LISTED RECORDS:
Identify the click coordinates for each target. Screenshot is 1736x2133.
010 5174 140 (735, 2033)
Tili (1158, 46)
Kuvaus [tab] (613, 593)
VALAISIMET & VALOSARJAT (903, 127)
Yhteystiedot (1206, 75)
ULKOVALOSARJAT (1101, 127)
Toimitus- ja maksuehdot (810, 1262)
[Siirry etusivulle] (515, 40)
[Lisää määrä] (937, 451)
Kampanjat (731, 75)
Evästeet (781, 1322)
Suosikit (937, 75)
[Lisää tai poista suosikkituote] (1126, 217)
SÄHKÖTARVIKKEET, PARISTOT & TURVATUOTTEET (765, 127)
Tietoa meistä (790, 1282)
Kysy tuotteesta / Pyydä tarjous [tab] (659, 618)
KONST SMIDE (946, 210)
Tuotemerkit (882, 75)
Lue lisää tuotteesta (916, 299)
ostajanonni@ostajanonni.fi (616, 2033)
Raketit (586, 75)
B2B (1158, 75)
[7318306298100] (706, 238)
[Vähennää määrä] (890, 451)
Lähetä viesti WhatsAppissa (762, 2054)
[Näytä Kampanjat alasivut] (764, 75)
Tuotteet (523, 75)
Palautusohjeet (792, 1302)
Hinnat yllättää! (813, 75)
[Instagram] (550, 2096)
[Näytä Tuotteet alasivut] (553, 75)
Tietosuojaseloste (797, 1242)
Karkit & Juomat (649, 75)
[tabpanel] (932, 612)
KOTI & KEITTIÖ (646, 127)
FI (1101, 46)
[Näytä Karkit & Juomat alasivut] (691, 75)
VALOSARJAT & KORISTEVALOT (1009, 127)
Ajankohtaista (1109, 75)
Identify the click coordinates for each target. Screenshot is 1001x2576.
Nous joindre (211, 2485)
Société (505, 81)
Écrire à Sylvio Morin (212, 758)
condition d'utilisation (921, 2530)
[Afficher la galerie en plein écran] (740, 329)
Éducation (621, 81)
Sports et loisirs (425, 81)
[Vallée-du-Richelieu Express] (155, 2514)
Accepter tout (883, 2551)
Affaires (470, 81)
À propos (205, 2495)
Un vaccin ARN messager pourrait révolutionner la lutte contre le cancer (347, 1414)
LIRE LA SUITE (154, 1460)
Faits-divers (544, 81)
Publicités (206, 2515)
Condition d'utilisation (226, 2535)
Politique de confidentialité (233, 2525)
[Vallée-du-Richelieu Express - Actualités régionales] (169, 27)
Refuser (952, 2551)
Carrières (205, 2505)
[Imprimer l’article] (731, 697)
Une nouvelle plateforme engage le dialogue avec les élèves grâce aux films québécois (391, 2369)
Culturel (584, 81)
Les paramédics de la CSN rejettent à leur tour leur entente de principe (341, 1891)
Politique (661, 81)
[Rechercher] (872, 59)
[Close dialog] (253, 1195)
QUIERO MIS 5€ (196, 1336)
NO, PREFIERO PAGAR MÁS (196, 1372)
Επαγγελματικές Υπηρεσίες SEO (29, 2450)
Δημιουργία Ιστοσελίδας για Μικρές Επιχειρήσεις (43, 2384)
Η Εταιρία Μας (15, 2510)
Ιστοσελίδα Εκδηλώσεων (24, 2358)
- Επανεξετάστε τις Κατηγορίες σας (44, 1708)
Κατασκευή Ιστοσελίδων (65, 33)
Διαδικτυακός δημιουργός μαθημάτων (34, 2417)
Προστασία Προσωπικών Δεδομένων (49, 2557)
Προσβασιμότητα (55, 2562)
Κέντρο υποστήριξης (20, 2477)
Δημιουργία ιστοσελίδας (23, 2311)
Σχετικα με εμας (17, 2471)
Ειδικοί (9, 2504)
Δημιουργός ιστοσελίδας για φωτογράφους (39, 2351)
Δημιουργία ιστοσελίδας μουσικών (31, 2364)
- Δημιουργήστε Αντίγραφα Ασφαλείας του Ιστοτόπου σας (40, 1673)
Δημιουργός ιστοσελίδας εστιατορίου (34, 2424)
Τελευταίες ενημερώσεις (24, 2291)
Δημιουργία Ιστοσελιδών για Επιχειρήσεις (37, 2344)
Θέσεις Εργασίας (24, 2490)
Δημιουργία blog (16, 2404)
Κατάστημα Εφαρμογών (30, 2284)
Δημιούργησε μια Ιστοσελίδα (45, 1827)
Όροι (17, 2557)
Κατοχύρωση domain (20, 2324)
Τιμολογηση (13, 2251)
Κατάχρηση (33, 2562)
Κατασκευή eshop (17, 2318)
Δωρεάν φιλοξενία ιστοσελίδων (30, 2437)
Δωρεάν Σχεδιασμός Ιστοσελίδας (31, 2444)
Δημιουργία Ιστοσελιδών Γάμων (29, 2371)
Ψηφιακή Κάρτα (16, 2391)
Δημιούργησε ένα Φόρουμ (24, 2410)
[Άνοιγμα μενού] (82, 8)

YOUR GOAL:
Bring together all lines in the records where the word "Juomat" is found.

EXERCISE RESPONSE:
Karkit & Juomat (649, 75)
[Näytä Karkit & Juomat alasivut] (691, 75)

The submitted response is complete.